We examined the effect of type 2 diabetes on stroke-induced Alzheimer's disease-like pathological and behavioral changes in rats. Rats were treated for 2 months with high fat diet (HFD) followed by streptozotocin (STZ) injection to induce type 2 diabetes (HFD-STZ model). Middle cerebral artery occlusion (MCAO) was used to induce cerebral focal ischemia. Animals were divided into four groups: Sham-NPD, Sham-HFD-STZ, MCAO-NPD and MCAO-HFD-STZ. The results showed that HFD-STZ treatment induced obesity, hypertriglyceridemia, hypercholesterolemia, hyperinsulinemia, hyperglycemia and insulin resistance, characteristics of type 2 diabetes. The performance of rats in the Morris water maze test was impaired in MCAO-NPD and Sham-HFD-STZ rats, indicating cognitive deficits. Hippocampal caspase-3+ and beta amyloid (Abeta+) cell numbers, as well as beta-site amyloid precursor protein-cleaving enzyme (BACE1) levels and activity, increased in both groups. Moreover, HFD-STZ treatment exacerbated stroke-induced cognitive deficits, additively increased MCAO-induced activation of caspase-3, and increased levels of BACE1, C99 and Abeta. However, the level of insulin decreased in MCAO-HFD-STZ rats.

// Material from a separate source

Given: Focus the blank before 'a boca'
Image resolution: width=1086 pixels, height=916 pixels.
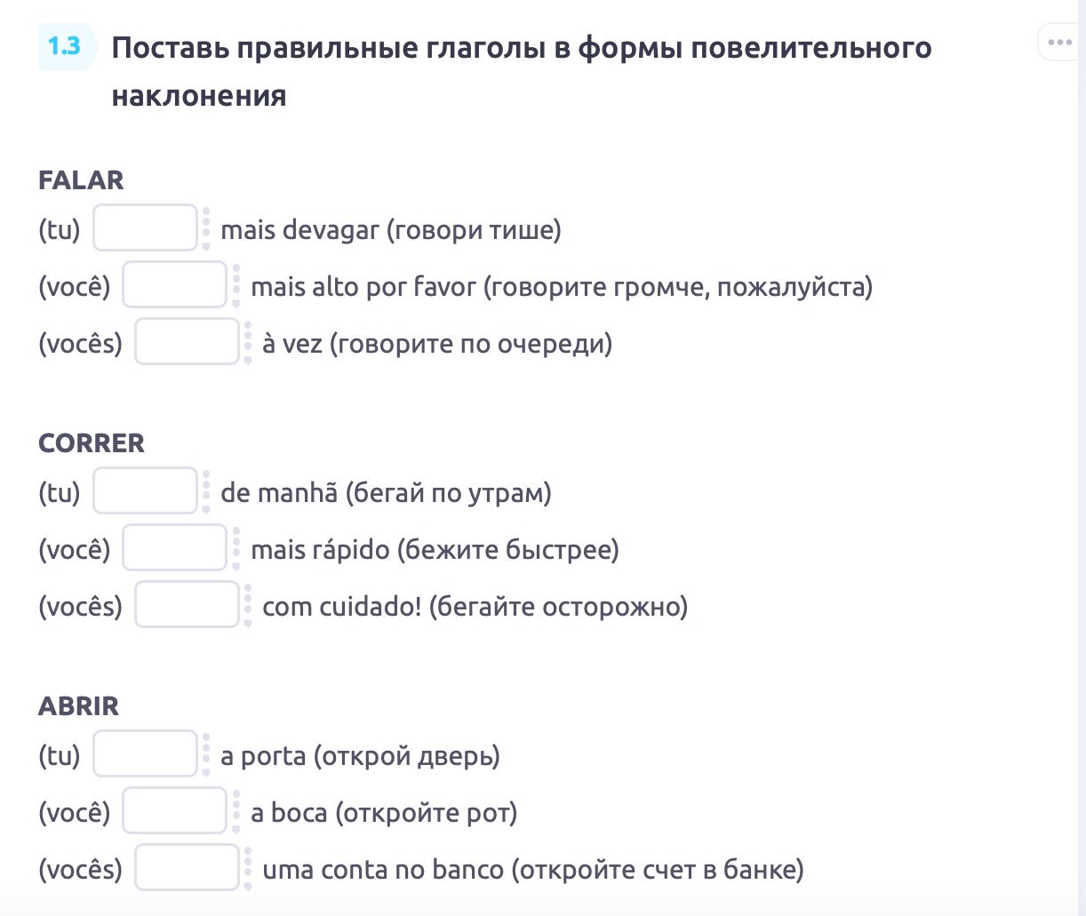Looking at the screenshot, I should pos(174,811).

These results suggested that type 2 diabetes deteriorated stroke-induced brain damage and cognitive impairment, which might be associated with increased Abeta generation and cytotoxicity. We concluded that type 2 diabetes exacerbated poststroke dementia possibly due to brain injury and synergistic generation of Abeta via activation of BACE1.